By insisting that our strong female heroines and our feminist heroines "have it all," we insist on a new set of even more overbearing social restrictions. Rather than pushing women into the isolation of a home, where she is expected to complete the housework, care for the children, and perhaps participate in a sanctioned community such as a church group, now women are expected to do all of those things and have a fulfilling career and an exciting sex life, all while following a healthy dietary and exercise regimen and actively "preserving" her beauty or altering her appearance in order to be beautiful and thin. It's just too much.

L. M. Montgomery, whose career spanned from 1890 until her death in 1942, understood all too well the difficulties of sustaining a career as wife, mother, and prominent member of the community (in her role as a minister's wife). She herself suffered from depression and had an unhappy marriage to a husband with his own struggles with mental illness, of her three sons one was stillborn, and she was also keenly effected by the tragedies of the two World Wars. Despite all that, she was able to sustain a critically, financially, and artistically fulfilling literary career - definitive proof that she was a remarkable and extraordinary person. In her books, she set out to create worlds for her heroines that contained only shadows of the sorts of miseries she herself had suffered, from depression and childhood neglect to the violence of world conflict, but she was also aware that fantasy can only be pushed so far. Today, it is easy for us to bemoan that her most beloved heroine, Anne, chooses to forgo working towards a career, because we want and expect that a woman who has followed her own way must "have it all." But Anne chooses instead to marry Gilbert and have a family of seven children. (Although Anne does not achieve her adolescent dream of literary success, Emily Byrd Starr, the most autobiographical of Montgomery's heroines, does, and succeeds precisely because she is willing to make sacrifices that few are willing to make.) But it seems to me that we need to, as readers, be accepting of Anne's choice to relegate her writing to a hobby, secondary to her marriage and her duties as a mother. After all, how many of us fulfill our adolescent dreams? How many of us actually succeed in "having it all"? Why should Anne, for so many of us an alter ego and imaginary companion, have to do so?

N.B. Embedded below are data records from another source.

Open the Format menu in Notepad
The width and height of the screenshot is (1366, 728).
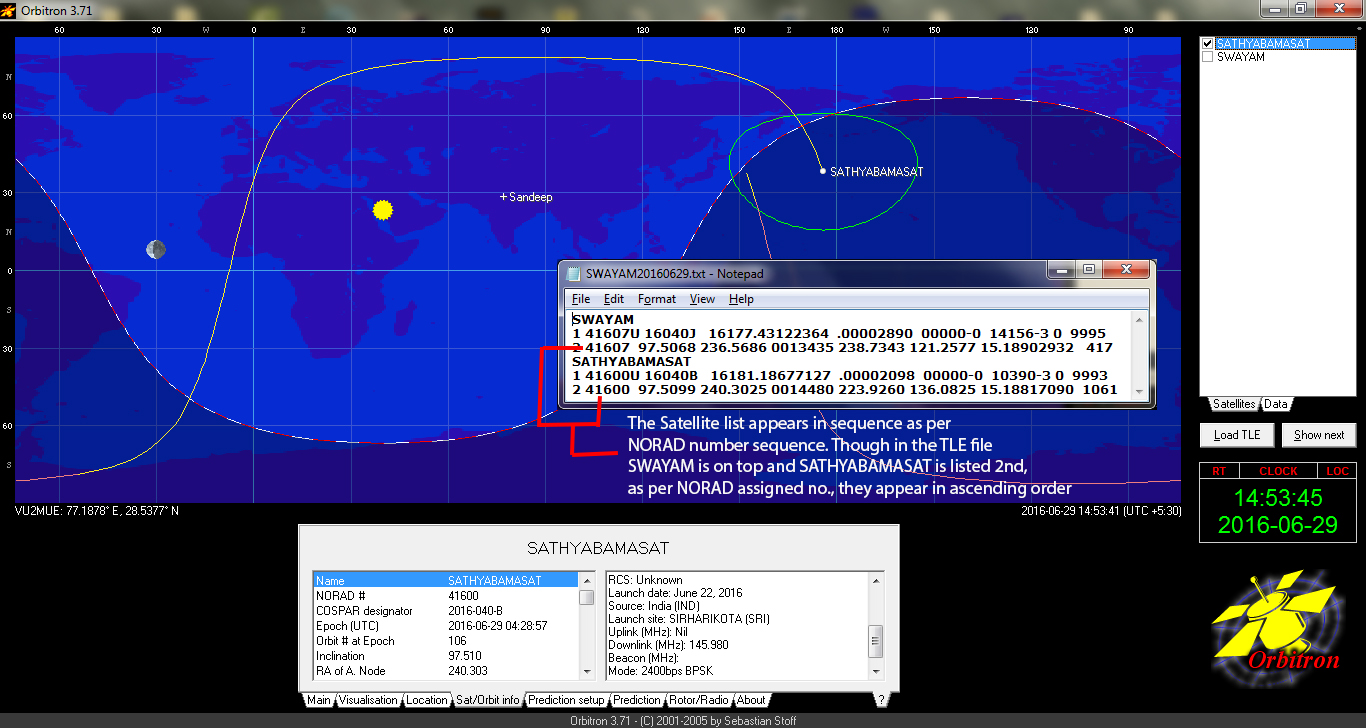[x=657, y=299]
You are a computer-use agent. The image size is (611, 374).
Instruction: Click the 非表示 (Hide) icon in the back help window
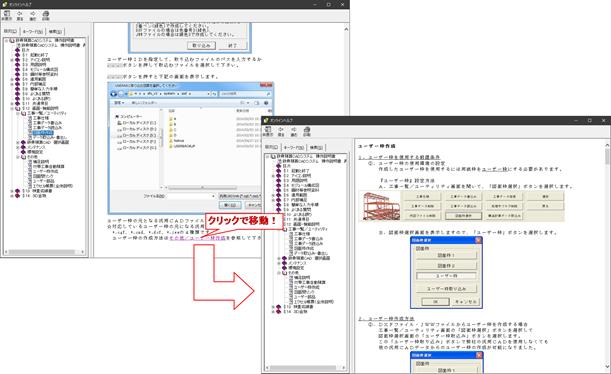pos(7,16)
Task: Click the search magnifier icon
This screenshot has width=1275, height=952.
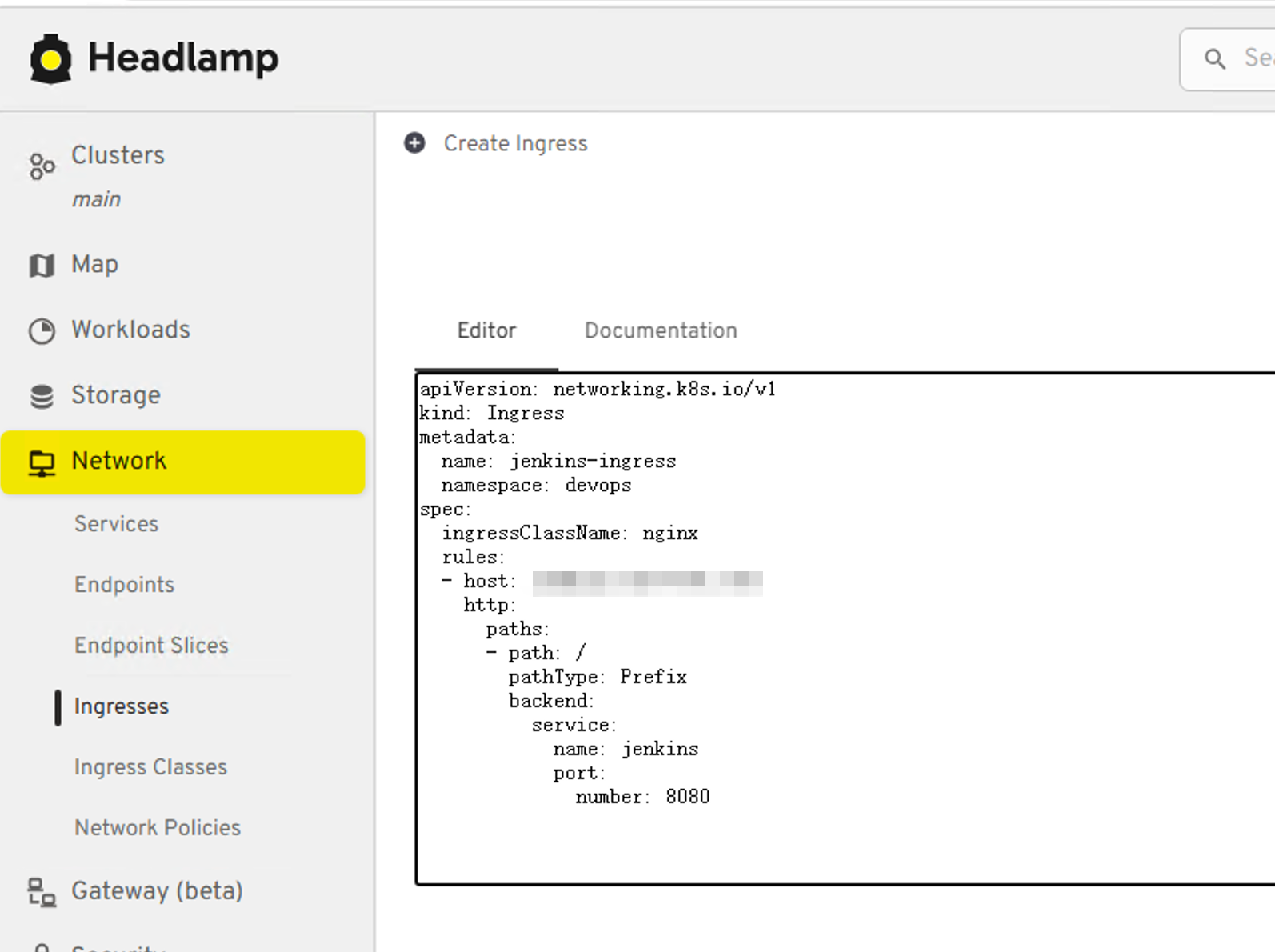Action: [x=1214, y=58]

By insisting that feminist heroines must achieve what for the vast majority of women is impossible (we're not all Sheryl Sandberg and we don't all have her tidy little bank account), we, perhaps inadvertently, create a new, impossible ideal, much like the Victorian ideal of the angel in the home. Why shouldn't we have empowered, complicated, strong, feminist heroines who still, despite that, don't "have it all"? The truth is that we should. If we can accept that our heroines have to make sacrifices and forgo some things for the sake of others, then it will become easier for all of us to accept that being a feminist doesn't mean that one must be successful on all fronts. If feminism doesn't help us to free ourselves from that belief, then it's precious little use to us. By releasing Anne from our expectations and our disappointment at her failure to meet those expectations, perhaps we can release ourselves from those same crushing and culturally over-demanded expectations.